*** Opening RECORDED INFORMATION ***

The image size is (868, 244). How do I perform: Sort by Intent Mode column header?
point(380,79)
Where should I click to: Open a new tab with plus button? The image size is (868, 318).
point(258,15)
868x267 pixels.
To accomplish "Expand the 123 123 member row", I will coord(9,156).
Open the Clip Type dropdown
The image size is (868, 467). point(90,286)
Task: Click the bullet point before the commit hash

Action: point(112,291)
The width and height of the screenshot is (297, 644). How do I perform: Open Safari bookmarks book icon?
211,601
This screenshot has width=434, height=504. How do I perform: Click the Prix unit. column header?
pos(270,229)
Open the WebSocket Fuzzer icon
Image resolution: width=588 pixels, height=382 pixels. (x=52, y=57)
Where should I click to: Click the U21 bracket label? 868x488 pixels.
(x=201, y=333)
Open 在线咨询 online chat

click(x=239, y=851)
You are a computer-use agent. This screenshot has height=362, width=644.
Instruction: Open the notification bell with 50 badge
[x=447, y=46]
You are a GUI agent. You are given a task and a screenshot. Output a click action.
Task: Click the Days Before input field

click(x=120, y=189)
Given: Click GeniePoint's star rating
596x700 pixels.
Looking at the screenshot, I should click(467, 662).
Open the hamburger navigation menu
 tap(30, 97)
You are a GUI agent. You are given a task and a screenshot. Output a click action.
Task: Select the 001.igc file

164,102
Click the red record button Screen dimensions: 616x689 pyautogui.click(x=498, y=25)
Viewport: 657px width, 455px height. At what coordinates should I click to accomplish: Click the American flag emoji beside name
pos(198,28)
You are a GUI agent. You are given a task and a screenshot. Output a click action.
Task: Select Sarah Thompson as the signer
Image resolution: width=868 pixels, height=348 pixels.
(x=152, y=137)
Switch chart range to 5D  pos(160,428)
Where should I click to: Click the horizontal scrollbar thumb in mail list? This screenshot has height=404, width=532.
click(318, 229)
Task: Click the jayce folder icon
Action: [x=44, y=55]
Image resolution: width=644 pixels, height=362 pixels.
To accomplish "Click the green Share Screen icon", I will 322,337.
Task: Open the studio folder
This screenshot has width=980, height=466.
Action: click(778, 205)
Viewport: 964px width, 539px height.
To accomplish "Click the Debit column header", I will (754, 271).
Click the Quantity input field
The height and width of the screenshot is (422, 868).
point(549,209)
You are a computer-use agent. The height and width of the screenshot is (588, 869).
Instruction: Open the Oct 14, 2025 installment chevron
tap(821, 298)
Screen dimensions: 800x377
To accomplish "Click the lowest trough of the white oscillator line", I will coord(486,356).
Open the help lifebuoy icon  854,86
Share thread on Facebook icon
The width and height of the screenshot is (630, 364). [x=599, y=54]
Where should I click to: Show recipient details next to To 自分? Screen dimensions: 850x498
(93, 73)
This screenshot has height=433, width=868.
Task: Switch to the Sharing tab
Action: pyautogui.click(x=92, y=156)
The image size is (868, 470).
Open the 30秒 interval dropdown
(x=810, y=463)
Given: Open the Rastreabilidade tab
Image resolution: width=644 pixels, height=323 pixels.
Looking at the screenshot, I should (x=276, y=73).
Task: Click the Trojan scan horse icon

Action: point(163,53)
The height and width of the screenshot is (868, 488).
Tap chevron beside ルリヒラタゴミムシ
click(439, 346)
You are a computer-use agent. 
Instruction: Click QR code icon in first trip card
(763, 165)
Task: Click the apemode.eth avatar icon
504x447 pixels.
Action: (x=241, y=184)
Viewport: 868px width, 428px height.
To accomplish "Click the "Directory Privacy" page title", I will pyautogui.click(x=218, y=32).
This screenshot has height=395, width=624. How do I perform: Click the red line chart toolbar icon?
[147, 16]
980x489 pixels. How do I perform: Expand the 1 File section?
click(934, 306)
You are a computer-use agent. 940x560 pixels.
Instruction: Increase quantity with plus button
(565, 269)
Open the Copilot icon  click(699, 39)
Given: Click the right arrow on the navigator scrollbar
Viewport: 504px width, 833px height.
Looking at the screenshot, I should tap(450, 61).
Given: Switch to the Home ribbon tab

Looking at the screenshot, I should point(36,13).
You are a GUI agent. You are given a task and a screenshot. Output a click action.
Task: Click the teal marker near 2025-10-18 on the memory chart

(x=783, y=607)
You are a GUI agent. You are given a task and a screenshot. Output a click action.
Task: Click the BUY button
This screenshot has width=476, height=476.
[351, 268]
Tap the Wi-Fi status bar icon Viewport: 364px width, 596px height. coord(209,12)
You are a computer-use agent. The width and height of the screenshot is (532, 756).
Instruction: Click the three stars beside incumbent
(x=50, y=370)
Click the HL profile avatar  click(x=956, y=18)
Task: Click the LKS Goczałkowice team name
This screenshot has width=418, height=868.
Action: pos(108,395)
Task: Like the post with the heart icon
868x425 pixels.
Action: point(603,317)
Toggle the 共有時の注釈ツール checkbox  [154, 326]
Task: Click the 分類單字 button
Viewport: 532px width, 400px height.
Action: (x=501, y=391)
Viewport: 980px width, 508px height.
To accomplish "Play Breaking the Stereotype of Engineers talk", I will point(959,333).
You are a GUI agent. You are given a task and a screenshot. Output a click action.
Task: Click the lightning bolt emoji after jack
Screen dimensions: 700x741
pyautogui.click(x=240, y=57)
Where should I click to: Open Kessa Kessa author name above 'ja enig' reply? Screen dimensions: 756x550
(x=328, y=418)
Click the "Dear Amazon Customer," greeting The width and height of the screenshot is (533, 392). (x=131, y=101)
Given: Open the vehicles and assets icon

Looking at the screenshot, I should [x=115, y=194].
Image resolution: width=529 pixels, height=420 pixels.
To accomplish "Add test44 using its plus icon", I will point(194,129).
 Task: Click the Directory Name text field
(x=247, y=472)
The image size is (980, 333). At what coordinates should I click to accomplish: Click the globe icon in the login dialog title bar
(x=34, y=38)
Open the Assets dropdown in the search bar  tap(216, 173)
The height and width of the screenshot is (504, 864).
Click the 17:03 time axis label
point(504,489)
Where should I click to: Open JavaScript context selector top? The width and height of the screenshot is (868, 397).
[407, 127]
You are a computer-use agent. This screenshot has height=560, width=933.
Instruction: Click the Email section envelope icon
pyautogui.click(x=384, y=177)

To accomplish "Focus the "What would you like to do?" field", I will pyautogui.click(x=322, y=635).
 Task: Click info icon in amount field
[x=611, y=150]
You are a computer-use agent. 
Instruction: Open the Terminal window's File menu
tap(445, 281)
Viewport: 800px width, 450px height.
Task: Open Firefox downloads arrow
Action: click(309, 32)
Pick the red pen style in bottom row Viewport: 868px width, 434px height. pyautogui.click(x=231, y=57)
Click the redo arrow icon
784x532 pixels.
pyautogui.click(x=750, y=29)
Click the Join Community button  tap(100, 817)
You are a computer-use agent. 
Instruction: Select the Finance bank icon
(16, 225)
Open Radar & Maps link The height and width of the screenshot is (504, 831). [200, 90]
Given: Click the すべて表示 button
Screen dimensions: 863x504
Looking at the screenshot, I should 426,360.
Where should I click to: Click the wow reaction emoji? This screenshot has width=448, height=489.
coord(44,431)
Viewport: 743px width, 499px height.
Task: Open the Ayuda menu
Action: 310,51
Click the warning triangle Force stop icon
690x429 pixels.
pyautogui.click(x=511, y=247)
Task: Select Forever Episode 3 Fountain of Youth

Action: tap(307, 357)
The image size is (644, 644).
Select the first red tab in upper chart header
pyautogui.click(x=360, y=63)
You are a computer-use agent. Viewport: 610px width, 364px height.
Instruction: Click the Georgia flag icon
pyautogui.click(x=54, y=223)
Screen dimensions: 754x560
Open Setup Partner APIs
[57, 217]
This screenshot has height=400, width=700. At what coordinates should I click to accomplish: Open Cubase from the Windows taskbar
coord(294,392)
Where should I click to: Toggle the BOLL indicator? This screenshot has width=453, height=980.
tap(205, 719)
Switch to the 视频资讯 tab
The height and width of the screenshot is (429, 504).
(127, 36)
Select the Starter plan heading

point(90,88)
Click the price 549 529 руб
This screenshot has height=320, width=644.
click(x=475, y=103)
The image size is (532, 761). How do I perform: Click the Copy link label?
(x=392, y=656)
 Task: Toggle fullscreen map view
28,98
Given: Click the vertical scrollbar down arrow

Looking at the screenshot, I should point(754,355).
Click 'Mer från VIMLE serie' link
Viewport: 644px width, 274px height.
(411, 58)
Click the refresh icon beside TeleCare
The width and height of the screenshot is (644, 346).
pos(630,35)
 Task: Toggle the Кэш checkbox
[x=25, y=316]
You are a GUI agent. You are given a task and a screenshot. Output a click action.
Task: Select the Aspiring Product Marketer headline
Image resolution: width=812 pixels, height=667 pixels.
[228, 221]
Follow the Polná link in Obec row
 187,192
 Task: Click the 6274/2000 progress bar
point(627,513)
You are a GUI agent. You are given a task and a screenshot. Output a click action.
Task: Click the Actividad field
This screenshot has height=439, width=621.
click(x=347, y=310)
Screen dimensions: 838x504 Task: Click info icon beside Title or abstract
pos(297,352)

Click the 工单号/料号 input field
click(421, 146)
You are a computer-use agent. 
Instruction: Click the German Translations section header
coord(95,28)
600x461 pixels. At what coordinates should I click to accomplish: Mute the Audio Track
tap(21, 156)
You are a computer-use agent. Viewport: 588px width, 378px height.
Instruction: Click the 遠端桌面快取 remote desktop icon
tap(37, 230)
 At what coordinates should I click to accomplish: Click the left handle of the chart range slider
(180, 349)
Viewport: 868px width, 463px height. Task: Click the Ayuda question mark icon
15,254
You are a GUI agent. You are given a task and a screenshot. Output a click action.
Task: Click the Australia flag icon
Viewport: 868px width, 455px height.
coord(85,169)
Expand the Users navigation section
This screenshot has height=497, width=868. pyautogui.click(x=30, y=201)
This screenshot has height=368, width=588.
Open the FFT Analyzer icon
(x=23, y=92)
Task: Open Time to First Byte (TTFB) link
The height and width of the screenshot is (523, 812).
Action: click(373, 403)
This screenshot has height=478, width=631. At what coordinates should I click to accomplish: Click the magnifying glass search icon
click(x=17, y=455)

*** Closing RECORDED INFORMATION ***

- _ABOUT THIS TASK_
Count how many lines above hold the word "avatar", then reply with that number alone.

- _EXERCISE OUTPUT_
2